• Entries supplied:
----------
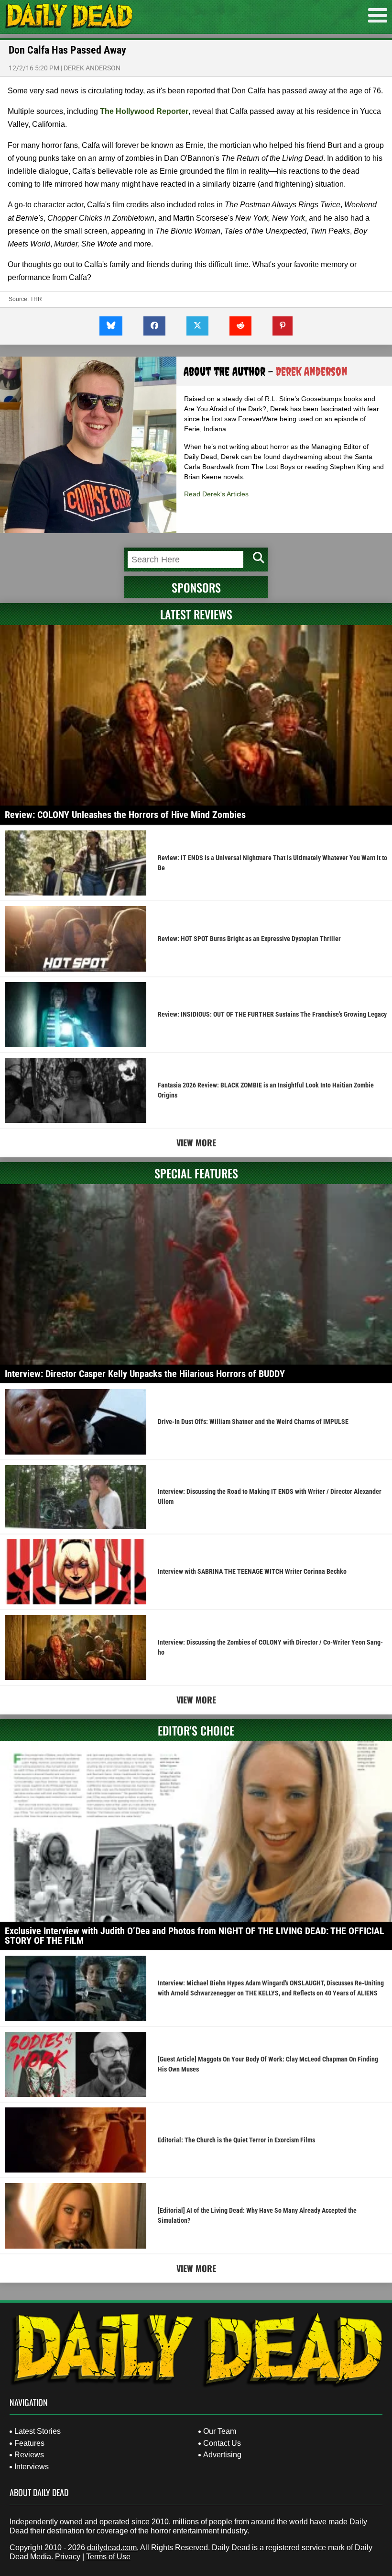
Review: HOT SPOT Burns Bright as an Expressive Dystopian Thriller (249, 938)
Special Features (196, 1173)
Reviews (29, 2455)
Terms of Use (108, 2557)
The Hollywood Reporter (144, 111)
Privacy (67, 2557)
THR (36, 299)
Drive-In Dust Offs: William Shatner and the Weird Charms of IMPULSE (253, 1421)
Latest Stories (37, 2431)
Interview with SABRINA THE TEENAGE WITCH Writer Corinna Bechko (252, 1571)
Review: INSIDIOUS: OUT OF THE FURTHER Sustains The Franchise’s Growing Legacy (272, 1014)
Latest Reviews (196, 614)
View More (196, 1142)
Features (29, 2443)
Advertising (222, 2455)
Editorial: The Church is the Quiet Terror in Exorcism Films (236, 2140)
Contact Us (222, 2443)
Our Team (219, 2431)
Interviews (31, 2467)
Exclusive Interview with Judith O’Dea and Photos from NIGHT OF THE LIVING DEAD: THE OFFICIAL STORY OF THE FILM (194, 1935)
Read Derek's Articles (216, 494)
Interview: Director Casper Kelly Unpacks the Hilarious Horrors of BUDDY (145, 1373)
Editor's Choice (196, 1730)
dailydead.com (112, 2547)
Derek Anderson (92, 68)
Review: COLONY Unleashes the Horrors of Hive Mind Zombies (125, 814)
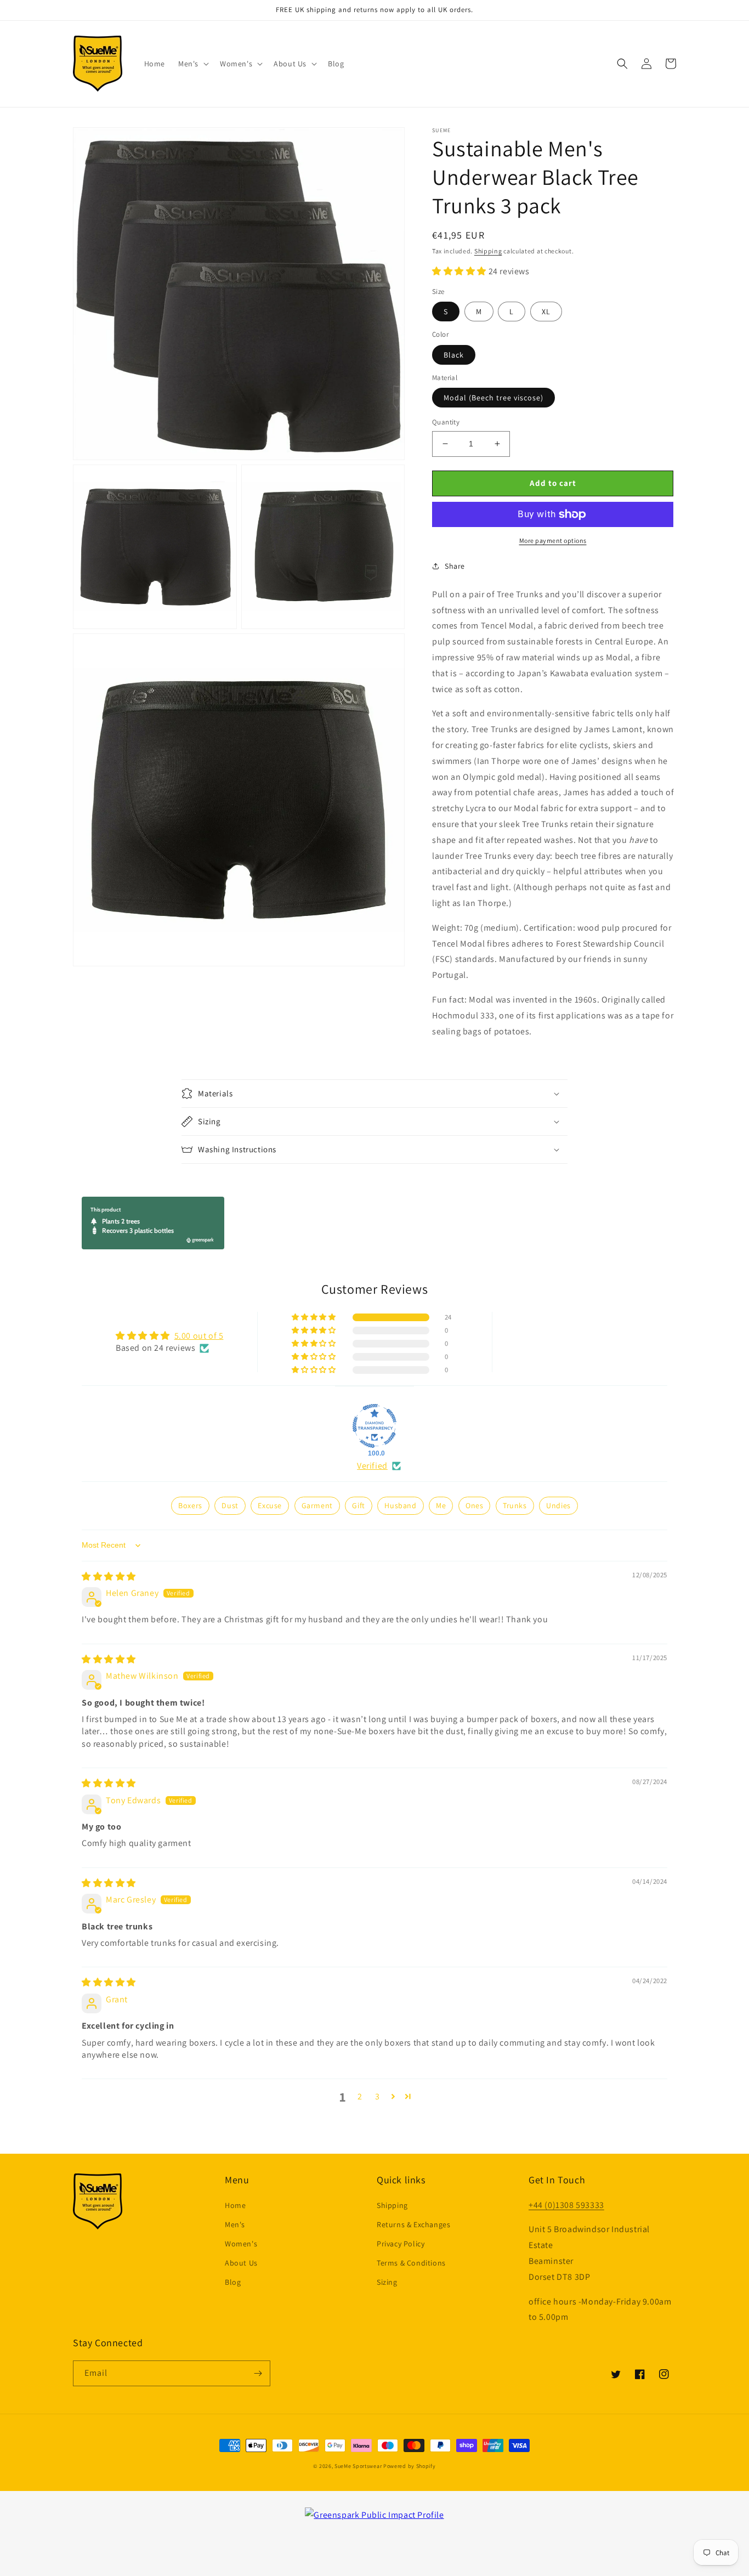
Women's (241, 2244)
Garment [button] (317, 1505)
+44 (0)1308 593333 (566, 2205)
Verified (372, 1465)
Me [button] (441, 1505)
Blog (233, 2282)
----------
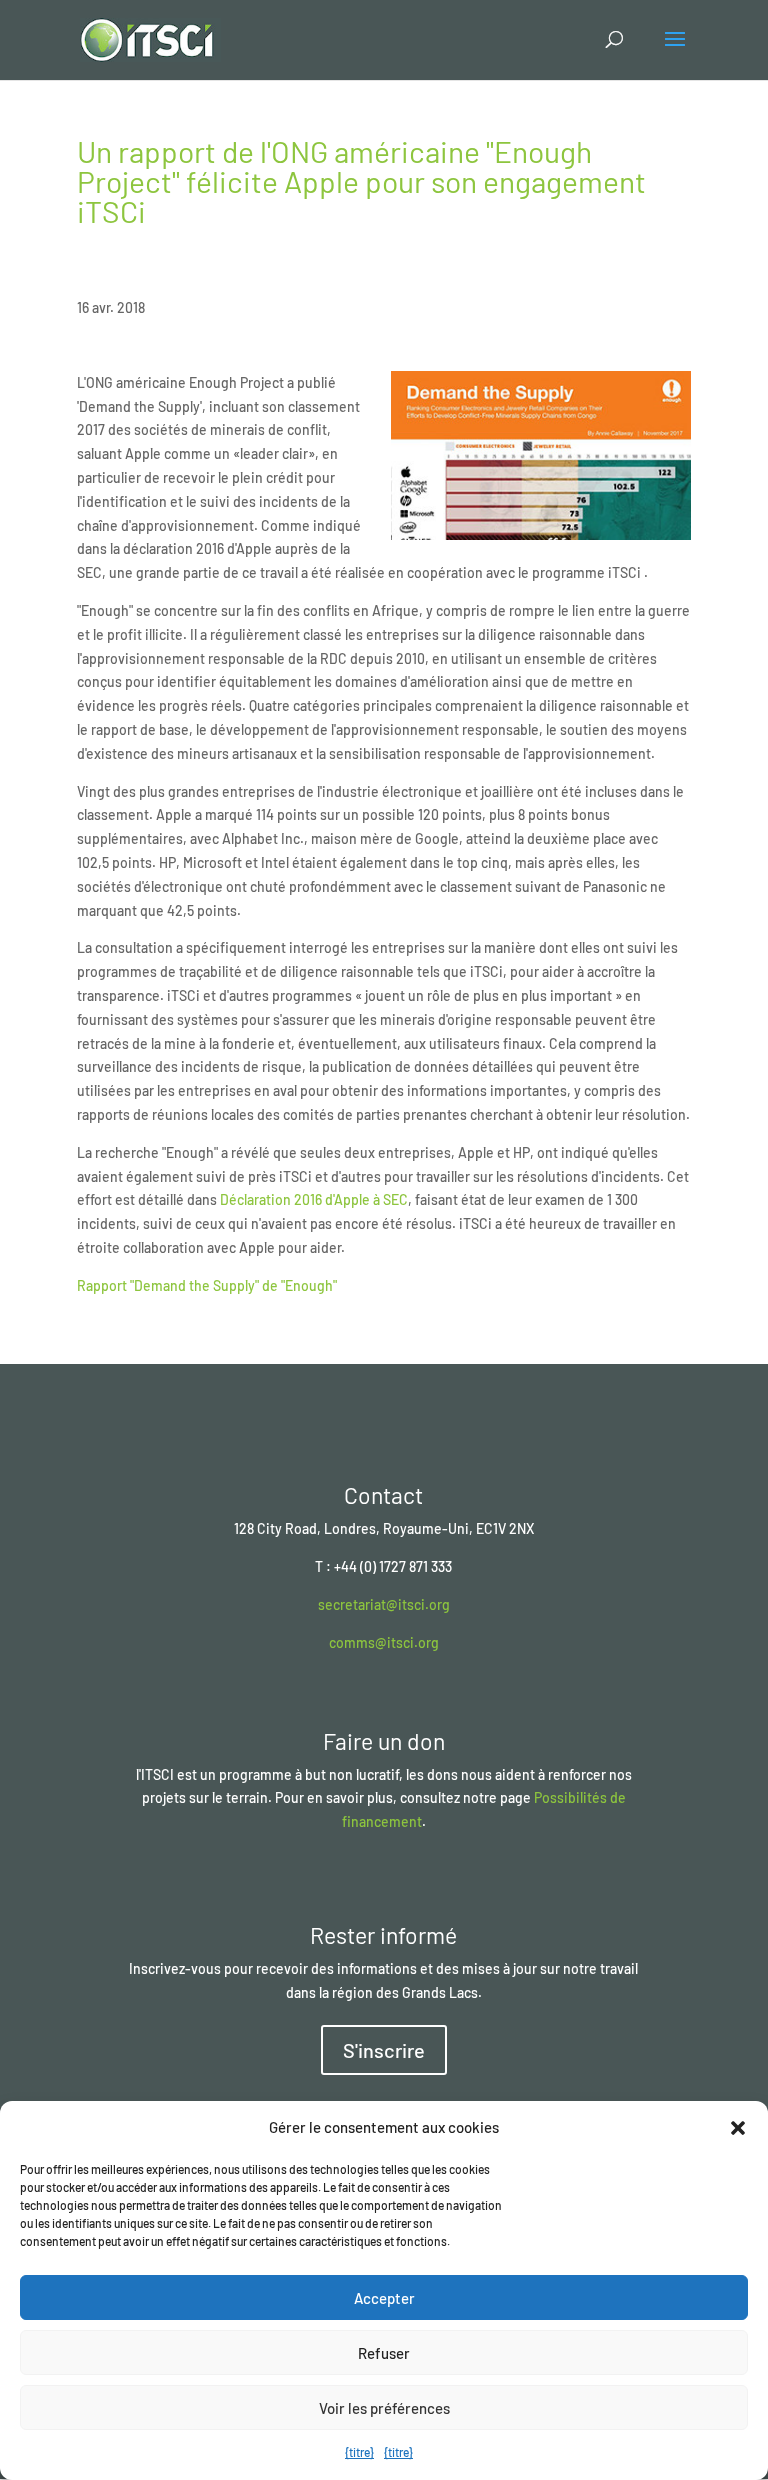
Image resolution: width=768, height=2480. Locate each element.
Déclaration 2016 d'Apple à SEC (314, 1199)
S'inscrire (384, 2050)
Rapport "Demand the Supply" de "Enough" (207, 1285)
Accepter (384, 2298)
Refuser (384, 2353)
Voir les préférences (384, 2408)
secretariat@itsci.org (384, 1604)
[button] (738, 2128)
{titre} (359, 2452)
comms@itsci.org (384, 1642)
----------
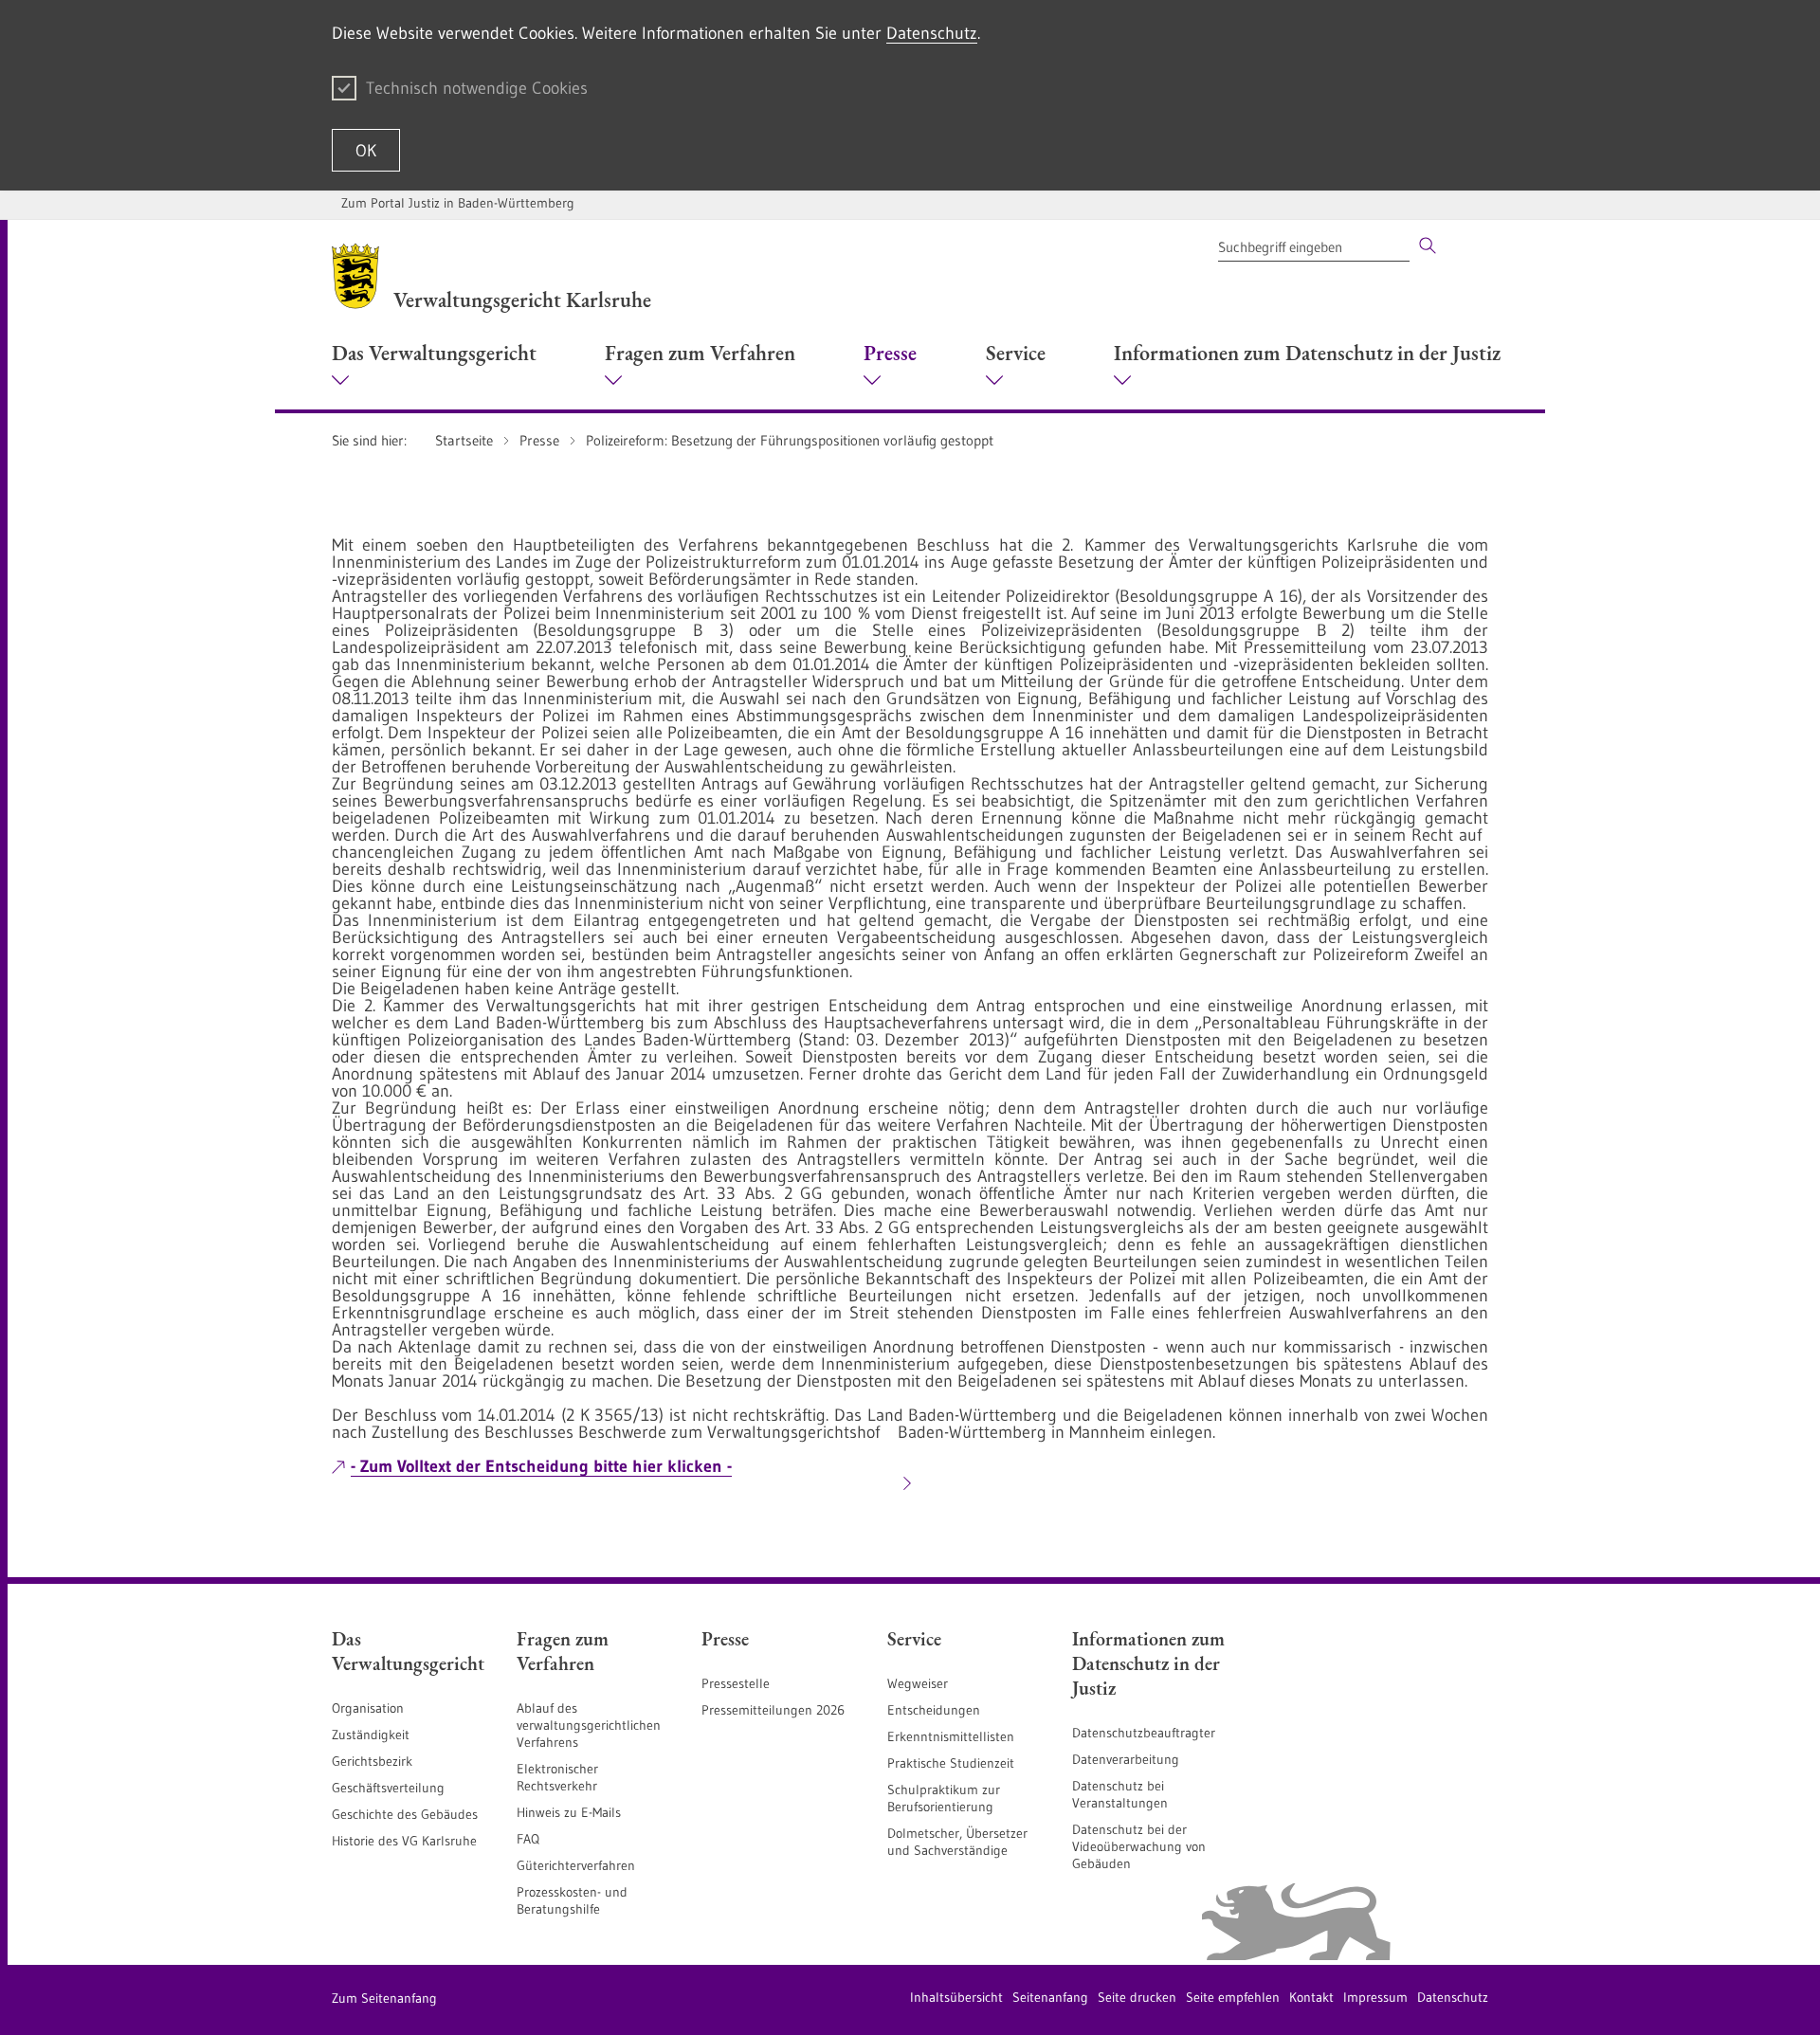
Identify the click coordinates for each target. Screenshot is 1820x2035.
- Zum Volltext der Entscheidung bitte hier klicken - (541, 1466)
----------
• What to produce: Across all the records, find the lines containing the word "Derek" and reproduce each one.

• The completed task:
Read Derek's Articles (216, 494)
Derek Anderson (92, 68)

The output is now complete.